= Henry Clough =

Henry Clough (1855 – 1936) was an English player of the Northumbrian pipes, or Northumbrian smallpipes. He was a miner, listing his trade as a hewer, and he lived in Newsham, in south-eastern Northumberland. He was the father of Tom Clough, 'The Prince of Pipers'. Several previous generations of the family had also been pipers, Henry's father, 'Old Tom' (1830-1885), and grandfather Henry (1789-1842) among them. Since the instrument assumed its modern keyed form at the beginning of the 19th century, the family's playing tradition goes back unbroken to that time.
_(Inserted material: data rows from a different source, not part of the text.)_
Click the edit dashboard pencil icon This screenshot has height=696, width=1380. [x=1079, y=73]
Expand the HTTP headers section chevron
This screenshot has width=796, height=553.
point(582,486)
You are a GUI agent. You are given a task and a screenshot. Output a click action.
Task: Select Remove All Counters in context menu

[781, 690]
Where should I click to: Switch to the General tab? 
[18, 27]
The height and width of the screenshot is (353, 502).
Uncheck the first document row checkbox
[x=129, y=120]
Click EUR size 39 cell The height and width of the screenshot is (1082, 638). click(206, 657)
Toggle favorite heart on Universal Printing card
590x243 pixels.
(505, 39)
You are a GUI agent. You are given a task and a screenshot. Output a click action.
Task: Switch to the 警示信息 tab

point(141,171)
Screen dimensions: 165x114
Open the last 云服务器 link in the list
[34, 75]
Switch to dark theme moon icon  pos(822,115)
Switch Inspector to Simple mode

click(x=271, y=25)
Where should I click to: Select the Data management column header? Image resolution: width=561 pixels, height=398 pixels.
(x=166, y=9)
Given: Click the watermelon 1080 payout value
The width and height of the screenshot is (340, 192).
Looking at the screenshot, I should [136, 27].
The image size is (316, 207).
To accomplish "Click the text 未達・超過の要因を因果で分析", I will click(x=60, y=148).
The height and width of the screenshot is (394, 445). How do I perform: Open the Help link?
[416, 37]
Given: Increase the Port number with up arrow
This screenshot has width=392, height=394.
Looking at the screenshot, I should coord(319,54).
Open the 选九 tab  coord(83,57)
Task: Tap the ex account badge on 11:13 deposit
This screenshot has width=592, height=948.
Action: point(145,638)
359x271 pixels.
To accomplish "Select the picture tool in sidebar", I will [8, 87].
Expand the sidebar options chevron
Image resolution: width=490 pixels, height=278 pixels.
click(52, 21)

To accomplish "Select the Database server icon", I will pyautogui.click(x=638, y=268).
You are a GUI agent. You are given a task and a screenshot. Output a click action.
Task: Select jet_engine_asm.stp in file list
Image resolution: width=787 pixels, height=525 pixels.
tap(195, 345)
There is a photograph of Henry with his son; there is also a photograph of Henry, his son Tom (III), and grandson Tom (IV) playing at Bellingham Show in 1926.

== Music ==
Some tunes from his music manuscripts can be found on the FARNE archive, together with those of his son, and an authoritative book on the family and its music, based on the collected manuscripts, was published by the Northumbrian Pipers' Society as The Clough Family of Newsham. These sources give considerable insight into the traditional playing technique and style of the instrument.
Henry and his son were both fine solo pipers, regularly winning competitions, Henry being one of the Gold Medal winners in the Northumbrian Small Pipes Society's competitions in the 1890s. Henry was an expert duet player, both with Richard Mowat, and later with his son Tom. Henry and Tom's duet playing was said to be superb - a showpiece was Sir Sidney Smith's March; a duet setting of this tune is found in Tom's manuscripts. However Henry's playing, unlike his son's, was never recorded.